Die Initiative „Aufstiegsreform 2025“, die mittlerweile von 70 Vereinen bundesweit getragen wird, unterstützt geschlossen das innovative Kompass-Modell. Dieses fand innerhalb der Arbeitsgruppe bereits eine Mehrheit und erfordert im Gegensatz zum Regionen-Modell von allen fünf bestehenden Regionalligen Veränderungsbereitschaft.
„Ein solcher Eingriff wäre strukturell rückwärtsgewandt, sportlich fragwürdig und gesellschaftlich wie politisch kaum vermittelbar – weil er mit dem Fußball-Osten erneut eine Region hart treffen würde, die bereits heute besonders unter den bestehenden Rahmenbedingungen leidet“, positionierte sich bereits unser kommender Gegner, der SV Meppen, deutlich.

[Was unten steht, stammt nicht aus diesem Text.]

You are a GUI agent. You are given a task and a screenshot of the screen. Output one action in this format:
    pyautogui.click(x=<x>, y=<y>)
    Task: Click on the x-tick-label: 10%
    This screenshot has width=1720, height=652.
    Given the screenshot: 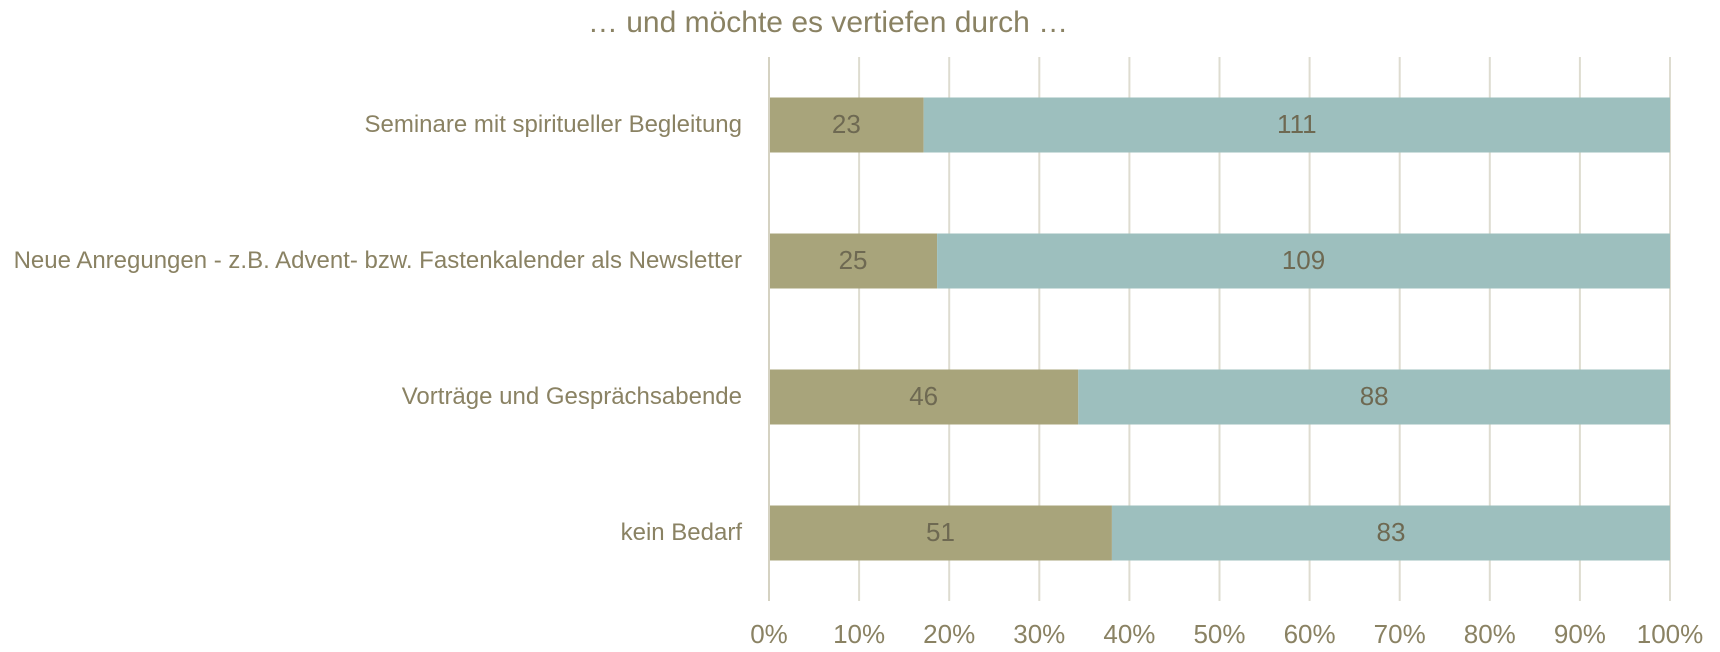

Dem stimmt Eintracht Norderstedt-Geschäftsführer Finn Spitzer zu. „Aus unserer Sicht wäre eine Aufstockung der 3. Liga die beste Option gewesen, was aber leider keine Mehrheit gefunden hat. Von den beiden vorliegenden Optionen präferieren wir ganz klar das Kompass-Modell. Wenn eine Veränderung auf Regionalliga-Ebene erfolgt, müssen im Sinne der sportlichen Fairness alle Seiten ihren Teil dazu beitragen, nicht nur einige. In Schleswig-Holstein wird das Kompass-Modell bereits gelebt, die Resonanz der Vereine ist sehr positiv.“
Nun liegt es an den DFB-Gremien, ohne Rücksicht auf persönliche Befindlichkeiten die richtige Lösung für den Fußball zu finden. Sollte es in Kürze zu einer Entscheidung kommen, würde die Saison 2027/2028 als Qualifikationsphase stattfinden, die Saison 2028/2029 erstmals in dem neuen vier Säulen-Konstrukt.